Da una parte c’erano i vietnamiti che combattevano una guerra di indipendenza, la stessa che avevano combattuto da quando, un secolo prima, i francesi erano sbarcati sulle loro coste ed avevano fatto dell’Indocina una colonia; dall’ altra c’ erano gli americani che avevano rimpiazzato i francesi nel loro tentativo neocolonialista, che non avevano alcuna ragione di immischiarsi negli affari di un Paese così lontano dal loro e che non avevano perciò alcun diritto «di distruggerlo per poterlo salvare». Ogni generazione cerca degli eroi con cui identificarsi, degli eroi a cui ispirarsi.
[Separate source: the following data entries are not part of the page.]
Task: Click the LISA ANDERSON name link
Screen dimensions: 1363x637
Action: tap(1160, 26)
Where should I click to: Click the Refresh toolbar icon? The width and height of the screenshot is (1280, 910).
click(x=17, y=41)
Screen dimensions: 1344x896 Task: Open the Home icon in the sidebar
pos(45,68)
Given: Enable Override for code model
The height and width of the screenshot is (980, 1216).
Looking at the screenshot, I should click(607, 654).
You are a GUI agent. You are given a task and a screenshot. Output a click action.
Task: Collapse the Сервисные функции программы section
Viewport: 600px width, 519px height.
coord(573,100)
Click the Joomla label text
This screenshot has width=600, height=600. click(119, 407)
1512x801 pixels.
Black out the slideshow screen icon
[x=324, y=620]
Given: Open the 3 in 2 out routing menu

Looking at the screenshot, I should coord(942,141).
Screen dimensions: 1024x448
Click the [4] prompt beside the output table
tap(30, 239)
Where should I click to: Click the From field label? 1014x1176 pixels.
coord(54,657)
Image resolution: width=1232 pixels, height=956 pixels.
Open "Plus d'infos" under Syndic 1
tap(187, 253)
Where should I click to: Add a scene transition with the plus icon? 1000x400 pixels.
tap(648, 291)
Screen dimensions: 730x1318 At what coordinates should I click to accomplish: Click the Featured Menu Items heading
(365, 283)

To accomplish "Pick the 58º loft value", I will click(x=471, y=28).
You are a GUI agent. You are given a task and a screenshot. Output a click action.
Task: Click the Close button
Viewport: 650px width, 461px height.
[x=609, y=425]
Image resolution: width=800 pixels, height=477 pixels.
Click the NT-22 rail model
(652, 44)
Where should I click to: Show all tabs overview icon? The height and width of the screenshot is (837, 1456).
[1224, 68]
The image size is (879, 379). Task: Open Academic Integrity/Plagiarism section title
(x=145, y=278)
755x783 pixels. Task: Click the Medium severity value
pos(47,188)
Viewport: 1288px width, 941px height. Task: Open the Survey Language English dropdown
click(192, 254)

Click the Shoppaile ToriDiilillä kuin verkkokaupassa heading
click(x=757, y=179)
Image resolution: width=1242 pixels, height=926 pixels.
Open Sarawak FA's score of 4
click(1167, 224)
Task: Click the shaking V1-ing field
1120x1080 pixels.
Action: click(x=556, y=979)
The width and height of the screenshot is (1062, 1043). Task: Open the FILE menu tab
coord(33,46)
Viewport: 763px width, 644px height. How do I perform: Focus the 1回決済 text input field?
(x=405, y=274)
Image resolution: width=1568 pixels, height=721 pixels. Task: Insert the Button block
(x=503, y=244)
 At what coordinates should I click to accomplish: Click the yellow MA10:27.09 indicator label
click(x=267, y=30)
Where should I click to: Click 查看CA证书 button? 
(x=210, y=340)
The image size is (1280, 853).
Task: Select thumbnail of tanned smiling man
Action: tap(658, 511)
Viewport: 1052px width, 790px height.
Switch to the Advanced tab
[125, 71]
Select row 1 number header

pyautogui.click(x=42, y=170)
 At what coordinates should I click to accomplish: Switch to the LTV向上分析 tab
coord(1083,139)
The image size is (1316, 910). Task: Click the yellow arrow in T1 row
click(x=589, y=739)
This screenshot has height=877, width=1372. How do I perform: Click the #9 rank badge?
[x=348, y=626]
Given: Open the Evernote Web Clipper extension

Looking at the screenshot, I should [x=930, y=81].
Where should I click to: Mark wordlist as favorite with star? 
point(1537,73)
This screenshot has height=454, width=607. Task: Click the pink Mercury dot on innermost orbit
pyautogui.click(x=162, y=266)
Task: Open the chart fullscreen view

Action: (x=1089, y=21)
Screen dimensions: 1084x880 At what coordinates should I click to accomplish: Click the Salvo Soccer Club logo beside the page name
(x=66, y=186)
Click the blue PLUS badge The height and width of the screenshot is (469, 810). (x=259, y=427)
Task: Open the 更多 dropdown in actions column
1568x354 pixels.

Per la mia furono i vietcong.”

Dimenticavo STRA-CONSIGLIATO :smiley:

Mai piaciuto granchè,Terzani.Troppo parziale nei suoi giudizi sociologici,troppo affascinato dalla presunta superiorità di altre culture rispetto a quella occidentale.Si lamenta tanto delle porcate commesse dagli USA in Viet-Nam,omettendo di menzionare le atrocità commesse poi da Ho-Chi-Min e i cosiddetti “liberatori”;in occasione dell’offensiva USA contro l’Afghanistan è arrivato addirittura a sostenere che gli Afghani avessero sempre vissuto in quel modo,giustificando parzialmente il regime talebano.Stronzate:prima dell’invasione sovietica l’Afghanistan era uno stato sorprendentemente moderno,e non certo solo perchè i suoi abitanti vestissero all’occidentale.Comunque gli ho sempre invidiato la vita avventurosa che ha fatto,i viaggi nelle zone più inesplorate del mondo…tanto di cappello,davvero.